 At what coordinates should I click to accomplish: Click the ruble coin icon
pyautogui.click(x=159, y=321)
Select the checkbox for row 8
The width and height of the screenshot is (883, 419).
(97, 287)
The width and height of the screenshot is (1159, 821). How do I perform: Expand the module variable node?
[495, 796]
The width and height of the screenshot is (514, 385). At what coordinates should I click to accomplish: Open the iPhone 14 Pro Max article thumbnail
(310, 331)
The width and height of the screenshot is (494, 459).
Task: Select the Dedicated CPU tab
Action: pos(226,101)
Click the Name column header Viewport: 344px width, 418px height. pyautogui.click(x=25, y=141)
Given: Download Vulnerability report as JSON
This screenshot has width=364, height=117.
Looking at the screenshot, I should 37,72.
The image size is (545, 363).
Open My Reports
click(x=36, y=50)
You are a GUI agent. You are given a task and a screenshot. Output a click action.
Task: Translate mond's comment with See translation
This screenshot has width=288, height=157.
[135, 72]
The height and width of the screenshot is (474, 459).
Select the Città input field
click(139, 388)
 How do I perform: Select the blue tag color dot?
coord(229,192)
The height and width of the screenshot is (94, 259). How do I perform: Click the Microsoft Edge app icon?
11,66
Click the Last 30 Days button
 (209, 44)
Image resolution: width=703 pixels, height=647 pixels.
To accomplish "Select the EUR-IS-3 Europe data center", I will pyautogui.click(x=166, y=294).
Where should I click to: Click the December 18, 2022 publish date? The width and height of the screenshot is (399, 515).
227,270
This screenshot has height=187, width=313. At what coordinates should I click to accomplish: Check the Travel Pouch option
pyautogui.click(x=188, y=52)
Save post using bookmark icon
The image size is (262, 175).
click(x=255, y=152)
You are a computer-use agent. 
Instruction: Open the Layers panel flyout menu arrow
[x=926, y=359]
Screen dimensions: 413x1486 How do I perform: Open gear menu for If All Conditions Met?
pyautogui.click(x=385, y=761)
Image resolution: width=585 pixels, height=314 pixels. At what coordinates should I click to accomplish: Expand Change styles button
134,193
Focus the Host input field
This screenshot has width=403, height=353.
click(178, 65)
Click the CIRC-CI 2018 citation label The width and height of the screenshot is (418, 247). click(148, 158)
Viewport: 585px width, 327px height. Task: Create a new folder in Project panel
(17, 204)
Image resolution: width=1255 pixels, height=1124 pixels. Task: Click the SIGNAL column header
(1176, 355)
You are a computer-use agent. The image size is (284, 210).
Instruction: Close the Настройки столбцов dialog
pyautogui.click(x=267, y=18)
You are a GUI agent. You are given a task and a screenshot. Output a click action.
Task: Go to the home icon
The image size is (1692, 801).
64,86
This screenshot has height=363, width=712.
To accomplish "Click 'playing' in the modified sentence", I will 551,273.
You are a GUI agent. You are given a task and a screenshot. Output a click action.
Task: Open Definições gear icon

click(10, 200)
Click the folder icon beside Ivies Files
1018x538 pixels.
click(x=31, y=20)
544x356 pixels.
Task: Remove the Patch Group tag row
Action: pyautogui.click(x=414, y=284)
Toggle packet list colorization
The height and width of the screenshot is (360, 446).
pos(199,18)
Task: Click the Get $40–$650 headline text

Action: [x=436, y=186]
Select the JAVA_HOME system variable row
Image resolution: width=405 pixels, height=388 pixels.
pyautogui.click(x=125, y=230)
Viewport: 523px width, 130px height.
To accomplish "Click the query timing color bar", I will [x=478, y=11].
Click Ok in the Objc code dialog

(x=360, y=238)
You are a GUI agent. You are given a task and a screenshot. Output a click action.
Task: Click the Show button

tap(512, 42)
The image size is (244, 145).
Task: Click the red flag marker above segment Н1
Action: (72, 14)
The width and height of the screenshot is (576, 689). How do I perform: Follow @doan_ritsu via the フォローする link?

> _Work task_
Please give back exactly the lines of the listing above that run from the one containing "Instruction: Close the" through the one containing "This screenshot has height=363, width=712.", and only those.

> _Answer area_
Instruction: Close the Настройки столбцов dialog
pyautogui.click(x=267, y=18)
You are a GUI agent. You are given a task and a screenshot. Output a click action.
Task: Go to the home icon
The image size is (1692, 801).
64,86
This screenshot has height=363, width=712.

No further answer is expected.